VTune
Intel VTune Amplifier XE is the premier performance profiler for C, C++, C#, Fortran, Assembly and Java. VTune Homepage
Available Modules¶
module load VTune/2019_update4
Warning
What is VTune?¶
VTune is a tool that allows you to quickly identify where most of the execution time of a program is spent. This is known as profiling. It is good practice to profile a code before attempting to modify the code to improve its performance. VTune collects key profiling data and presents them in an intuitive way. Another tool that provides similar information is ARM MAP.
How to use VTune¶
We'll show how to profile a C++ code with VTune - feel free to choose your own code instead. Start with
git clone https://github.com/pletzer/fidibench
and build the code using the "gimkl" tool chain
cd fidibench
mkdir build
cd build
module load gimkl CMake
cmake ..
make
This will compile a number of executables. Note that VTune does not require one to apply a special compiler switch to profile. You can profile an existing executable if you like. We choose "upwindCxx" as the executable to profile. It is under upwind/cxx, so
cd upwind/cxx
Run the executable with
module load VTune
srun --ntasks=1 --cpus-per-task=2 --hint=nomultithread amplxe-cl -collect hotspots -result-dir vtune-res ./upwindCxx -numCells 256 -numSteps 10
Executable "upwindCxx" takes arguments "-numCells 256" (the number of cells in each dimension) and "-numSteps 10" (the number of time steps). Note the command "amplxe-cl -collect hotspots -result-dir" which was inserted before the executable. The output may look like
Top Hotspots
Function Module CPU Time
------------------------------------------ -------------- --------
Upwind<(unsigned long)3>::advect._omp_fn.1 upwindCxx 25.979s
_int_free libc.so.6 9.170s
operator new libstdc++.so.6 6.521s
free libmpi.so.12 0.300s
indicating that the vast majority of time is spent in the "advect" method (26s), with significant amounts of time spent allocating (6.5s) and deallocating (9.2s) memory.

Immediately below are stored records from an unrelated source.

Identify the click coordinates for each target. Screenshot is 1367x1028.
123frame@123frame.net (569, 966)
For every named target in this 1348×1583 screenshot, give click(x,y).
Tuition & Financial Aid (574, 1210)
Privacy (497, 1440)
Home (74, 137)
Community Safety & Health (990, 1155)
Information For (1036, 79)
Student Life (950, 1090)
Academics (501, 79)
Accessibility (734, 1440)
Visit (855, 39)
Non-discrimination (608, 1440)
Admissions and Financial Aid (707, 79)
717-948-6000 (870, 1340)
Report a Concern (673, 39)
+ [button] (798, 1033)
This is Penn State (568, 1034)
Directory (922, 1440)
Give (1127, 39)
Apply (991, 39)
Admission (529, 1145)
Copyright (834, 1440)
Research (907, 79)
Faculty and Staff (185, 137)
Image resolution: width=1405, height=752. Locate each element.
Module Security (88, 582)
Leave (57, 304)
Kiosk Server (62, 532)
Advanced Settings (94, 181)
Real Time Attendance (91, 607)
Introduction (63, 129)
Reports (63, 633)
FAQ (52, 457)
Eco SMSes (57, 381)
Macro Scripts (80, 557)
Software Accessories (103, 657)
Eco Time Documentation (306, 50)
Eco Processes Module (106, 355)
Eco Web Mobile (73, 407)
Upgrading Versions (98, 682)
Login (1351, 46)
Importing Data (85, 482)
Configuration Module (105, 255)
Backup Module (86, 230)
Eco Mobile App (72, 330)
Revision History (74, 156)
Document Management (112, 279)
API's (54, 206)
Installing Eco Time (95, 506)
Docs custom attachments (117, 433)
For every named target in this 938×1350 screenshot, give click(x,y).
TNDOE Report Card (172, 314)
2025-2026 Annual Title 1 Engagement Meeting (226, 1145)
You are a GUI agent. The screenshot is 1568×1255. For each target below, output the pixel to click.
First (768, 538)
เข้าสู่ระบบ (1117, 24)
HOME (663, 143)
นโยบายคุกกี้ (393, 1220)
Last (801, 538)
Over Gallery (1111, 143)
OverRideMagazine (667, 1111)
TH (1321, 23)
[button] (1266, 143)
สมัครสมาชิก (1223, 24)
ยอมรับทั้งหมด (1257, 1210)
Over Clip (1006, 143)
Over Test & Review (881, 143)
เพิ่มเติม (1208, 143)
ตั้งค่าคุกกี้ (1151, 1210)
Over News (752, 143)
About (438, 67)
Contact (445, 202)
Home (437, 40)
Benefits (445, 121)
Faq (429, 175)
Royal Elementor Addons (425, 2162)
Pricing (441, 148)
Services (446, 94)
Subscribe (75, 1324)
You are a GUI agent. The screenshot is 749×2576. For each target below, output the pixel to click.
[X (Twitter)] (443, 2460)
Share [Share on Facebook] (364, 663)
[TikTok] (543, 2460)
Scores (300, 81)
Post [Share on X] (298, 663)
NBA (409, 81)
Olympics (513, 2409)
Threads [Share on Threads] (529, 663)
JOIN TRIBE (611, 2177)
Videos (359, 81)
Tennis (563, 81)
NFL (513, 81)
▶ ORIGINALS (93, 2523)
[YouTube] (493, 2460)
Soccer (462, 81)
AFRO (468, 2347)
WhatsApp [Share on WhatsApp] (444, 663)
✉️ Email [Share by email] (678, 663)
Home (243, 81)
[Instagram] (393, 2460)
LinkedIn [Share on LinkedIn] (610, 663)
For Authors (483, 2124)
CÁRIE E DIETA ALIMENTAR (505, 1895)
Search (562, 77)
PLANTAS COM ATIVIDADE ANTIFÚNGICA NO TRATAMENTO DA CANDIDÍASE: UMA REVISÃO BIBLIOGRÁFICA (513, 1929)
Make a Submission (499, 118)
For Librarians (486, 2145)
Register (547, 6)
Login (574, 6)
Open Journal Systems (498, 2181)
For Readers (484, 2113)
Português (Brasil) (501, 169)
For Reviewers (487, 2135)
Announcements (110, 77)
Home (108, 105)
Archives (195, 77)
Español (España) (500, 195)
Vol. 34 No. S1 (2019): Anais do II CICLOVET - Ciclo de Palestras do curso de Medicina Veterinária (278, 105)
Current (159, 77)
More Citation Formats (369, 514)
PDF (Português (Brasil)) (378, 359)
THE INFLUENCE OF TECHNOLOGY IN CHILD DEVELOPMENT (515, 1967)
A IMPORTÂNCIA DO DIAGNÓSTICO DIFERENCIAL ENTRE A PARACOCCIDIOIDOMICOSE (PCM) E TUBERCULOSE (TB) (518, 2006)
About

Drilling further into the code¶
Often this is enough to give you a feel for where the code can be improved. To explore further you can fire up
amplxe-gui &
Go to the bottom and select "Open Result...", choose the directory where the profiling results are saved and click on the .amplxe file. The summary will look similar to the above table. However, you can now dive into selected functions to get more information. Below we see that 16.5 out of 26 seconds were spent starting the two OpenMP threads.